Вообще Роберт Германович индивидуализировал ответственность подсудимых, не считая несчастного Усманова, по справедливости: было там и 15 лет, и 8, а одному – я описал этого подсудимого в разделе «Находки» («Надо верить в силу слова») – даже условная мера. Уверенно и уважительно ко всем участникам процесса вел судебное заседание. Но однажды «прокололся». Выслушав показания Ш-ва о передаче конвертов руководителям Минхлопкопрома, он обратился к нему с вопросом, который задавать явно не следовало:
– Что же вы с такой легкостью раздавали деньги?
Ш-в пожал плечами:
– Когда у меня не было денег, я их не давал. А когда внезапно появились, почему не поделиться: ведь мы все давно знакомы, вместе учились в институте, дружили семьями. Вы считаете, лучше бы деньги в тайниках лежали?
Какое действие (бездействие) в пользу взяткодателя?! Какое покровительство по службе?!
Абсурд – он и есть абсурд. Нормальные мерки к нему неприменимы.
Один, который не стрелял
Принимать поручение на защиту по делу Джизакского хлопкопромышленного объединения я не хотел. От дела Минхлопкопрома оно, по моим представлениям, отличалось только должностным уровнем подсудимых: там – министерские аппаратчики, здесь – работники регионального звена (областного управления, хлопкозаводов, заготовительных пунктов). Вменяемые преступления – те же взятки и приписки. Принципиальную позицию защиты хлопковиков я сформулировал и отстаивал в недавно завершившемся процессе, заниматься ее клонированием было неинтересно. Мысль о том, что возможна защита человека, заявляющего о своей невиновности, меня не посещала – процесс Минхлопкопрома, где все подсудимые сознавались во всем им предъявленном, ее всецело исключил. Вот почему, уступая настоятельным просьбам знакомых ташкентцев, сначала согласился заключить соглашение о моем участии на стадии предварительного следствия, то есть встретиться с обвиняемым в тюрьме и ознакомиться вместе с ним с материалами законченного производством уголовного дела (на само расследование адвокатов тогда не допускали).
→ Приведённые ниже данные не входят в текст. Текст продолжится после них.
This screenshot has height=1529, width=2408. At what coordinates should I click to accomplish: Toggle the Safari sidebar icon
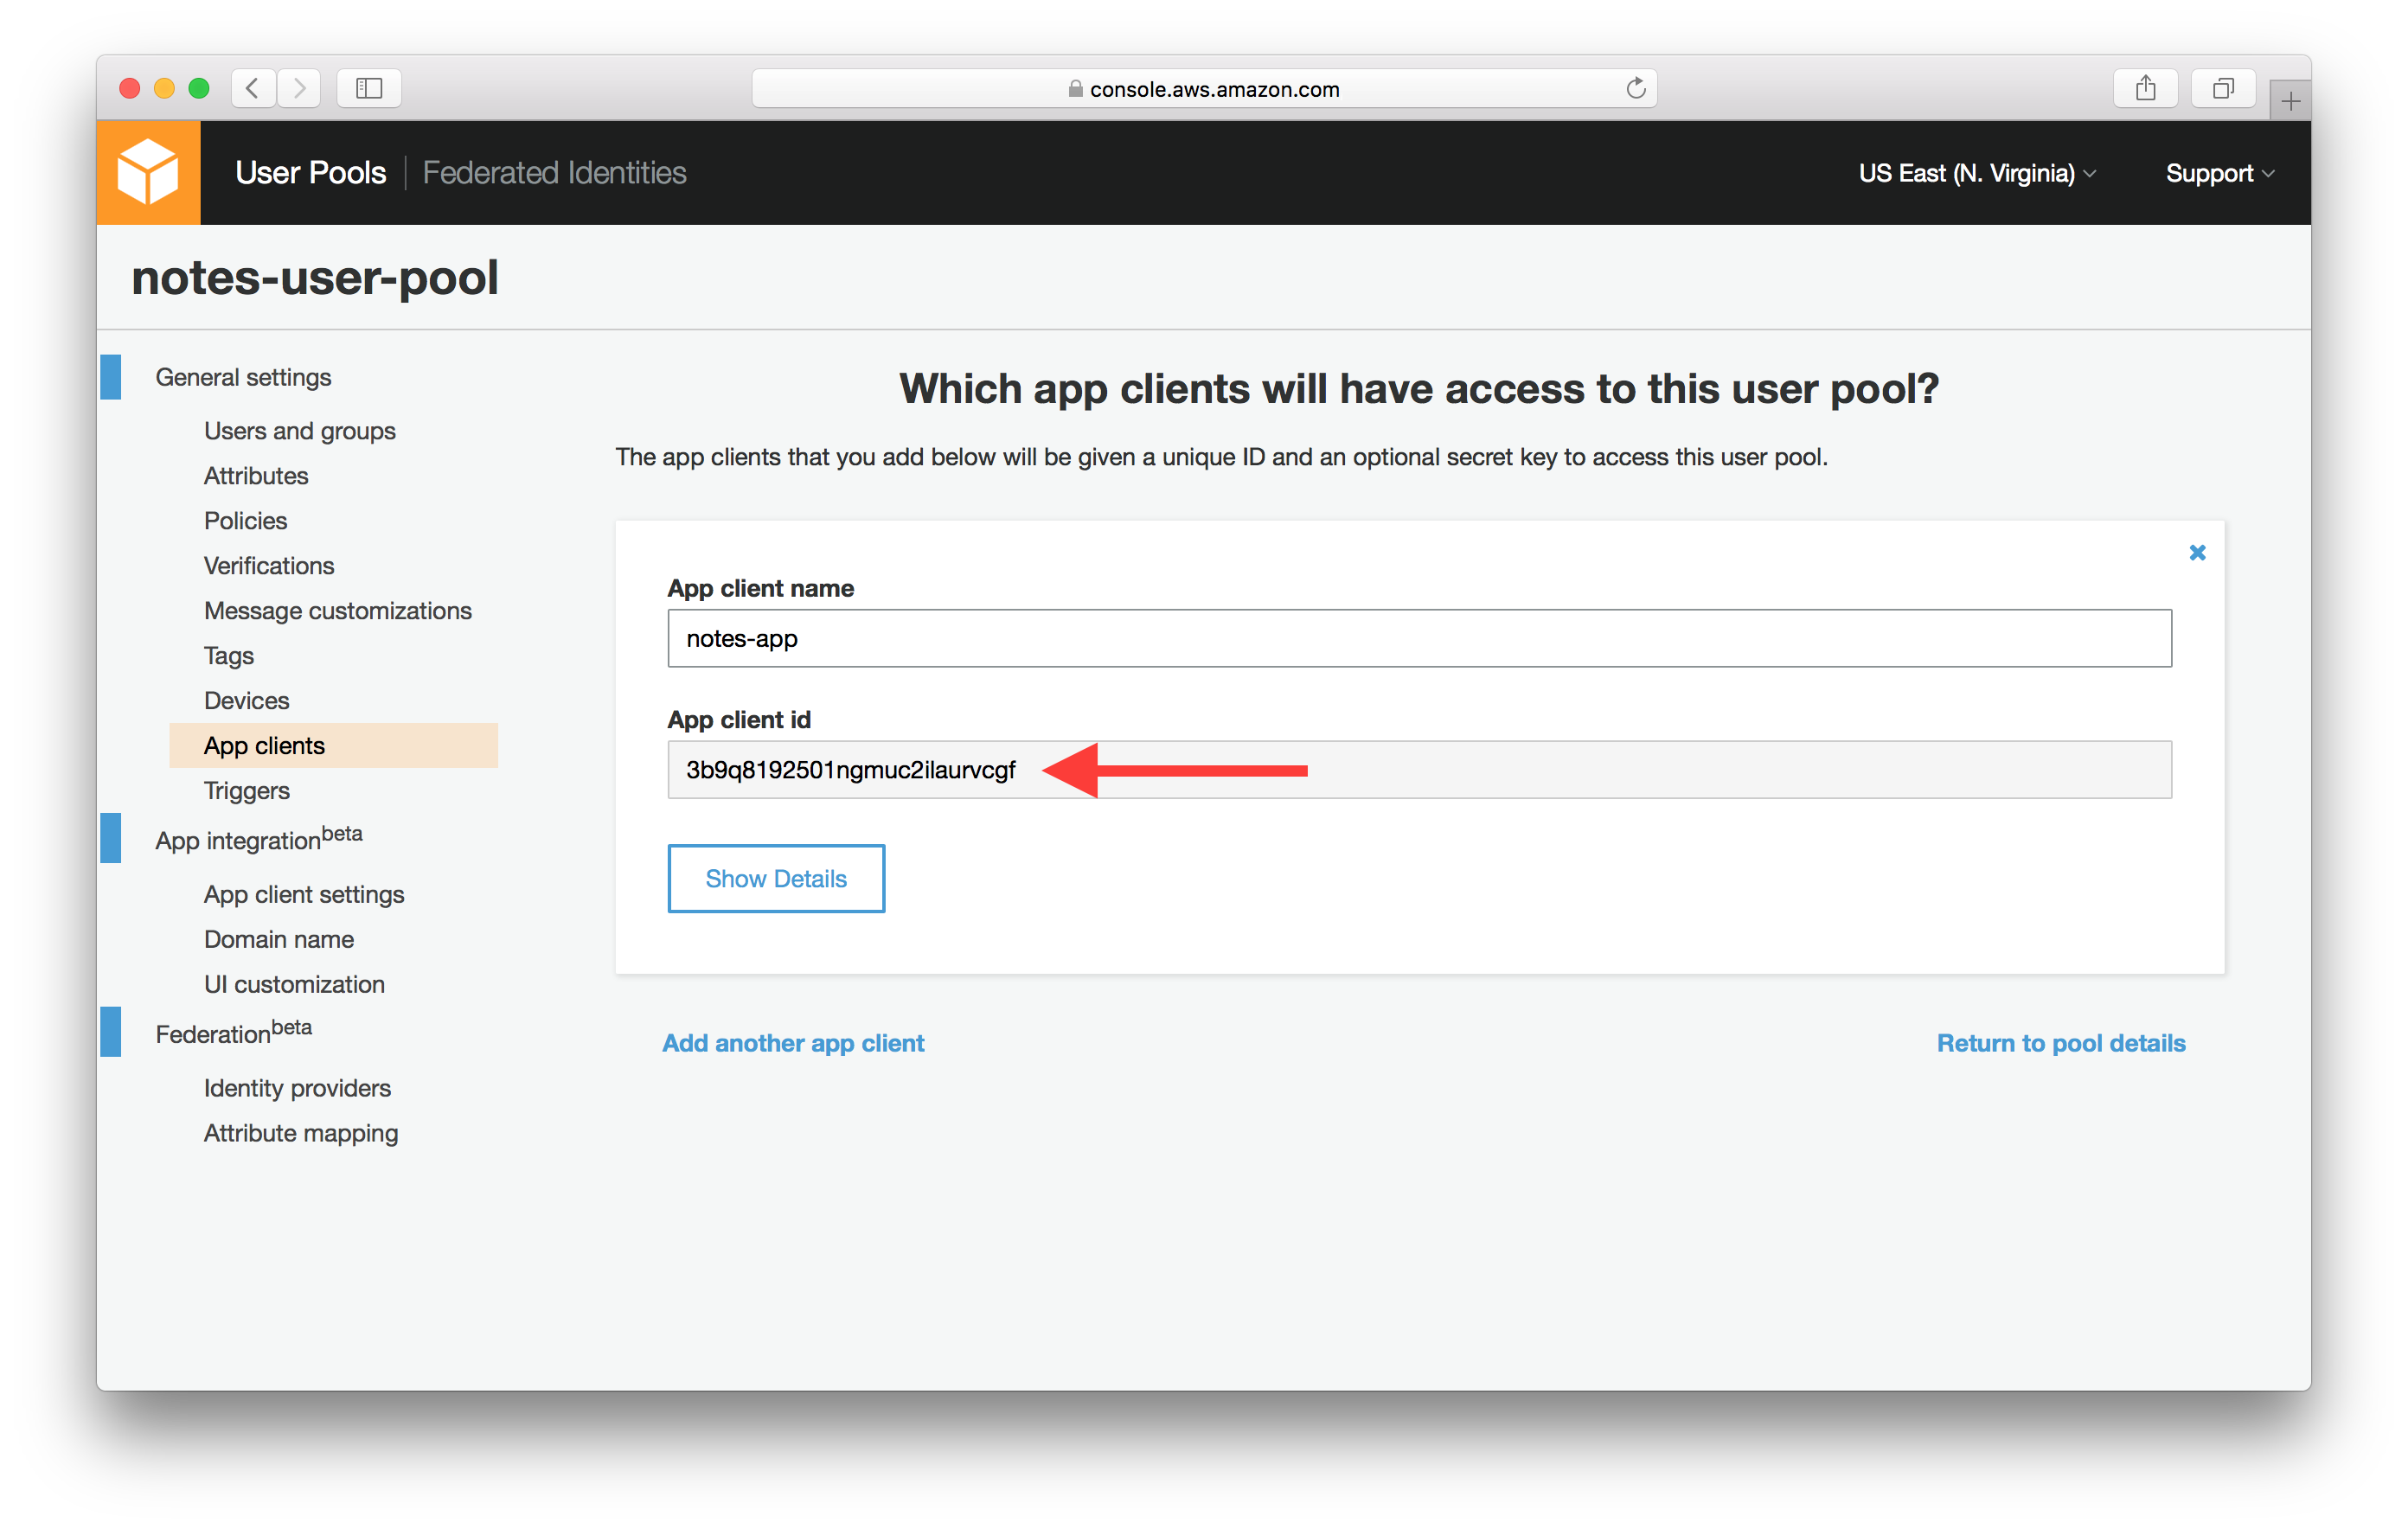[369, 88]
Каково же было мое изумление, когда я узнал, что мой подзащитный, директор Джизакского хлопкозавода Х-в, находясь почти три года в следственной тюрьме, ни на одном из многочисленных допросов, ни на одной очной ставке не признавал себя виновным ни в получении, ни в даче взяток, ни в приписках. Именно так: никогда и ни в чем!
А доказательства в деле были, и, по изначальной оценке, неслабые. Упоминаемый мной начальник Джизакского объединения Ш-в сознавался в получении от Х-ва без малого 500 тыс. руб., подчиненные изобличили его в получении взяток примерно на миллион и даче указаний совершать приписки хлопка. Правда, денег и ценностей у директора обнаружено и изъято не было. Х-в клялся мне, что является жертвой оговора, что он, как мог, сопротивлялся совершению приписок, отказывался включать в отчетность завода ложные сведения; однажды по этой причине побил и спустил с лестницы начальника районного штаба по сбору хлопка – второго секретаря райкома партии. Все это настолько не вписывалось в общую картину организованной партийной властью республики «хлопковой» преступности, что верить Х-ву я был просто не в состоянии. А закрутка с секретарем райкома мне вообще представлялась фантастической. Был в деле и один эпизод, неминуемо, отвлекаясь от всего остального, обрекавший Х-ва на осуждение. По делу Минхлопкопрома заместитель министра по кадрам Н-в был признан виновным в получении взяток, в том числе от Х-ва. Тот доставлялся в процесс и допрашивался в качестве свидетеля, передачу денег Н-ву не подтверждал, но последний был осужден на основе своего собственного признания. Осуждение Н-ва создавало для Х-ва преюдицию: не признавать его виновным в даче взятки означало противоречить обвинительному приговору Верховного суда СССР, что абсолютно исключалось. Я Х-ва как свидетеля на процессе Минхлопкопрома не запомнил, поскольку этот эпизод никак не был связан с обвинением моего подзащитного Б-ва.
Словом, порядком заинтригованный, пошел защищать Х-ва в суд.
Суд этот был – Верховный РСФСР. На скамье подсудимых 16 человек: во главе колоритнейший Ш-в, его заместитель, четыре директора хлопкозаводов, заведующие заготпунктами, так называемые классификаторы (то есть товароведы). Как водилось в то время, процесс начался с допроса подсудимых. И пошли сюрпризы – почти все, кто изобличал Х-ва на предварительном следствии, начинают от своих показаний отказываться. Продолжая при этом сознаваться в прочем криминале. В частности, Ш-в подтверждает получение взяток на 2,5 млн, но категорически заявляет, что от Х-ва полмиллиона не получал. То же и сошка помельче, изобличавшая Х-ва на следствии как взяткополучателя. Показания в суде одного завпунктом о передаче Х-ву взятки 200 тыс. руб. – в деле фигурировали цифры только такого порядка – мне удалось полностью разбить.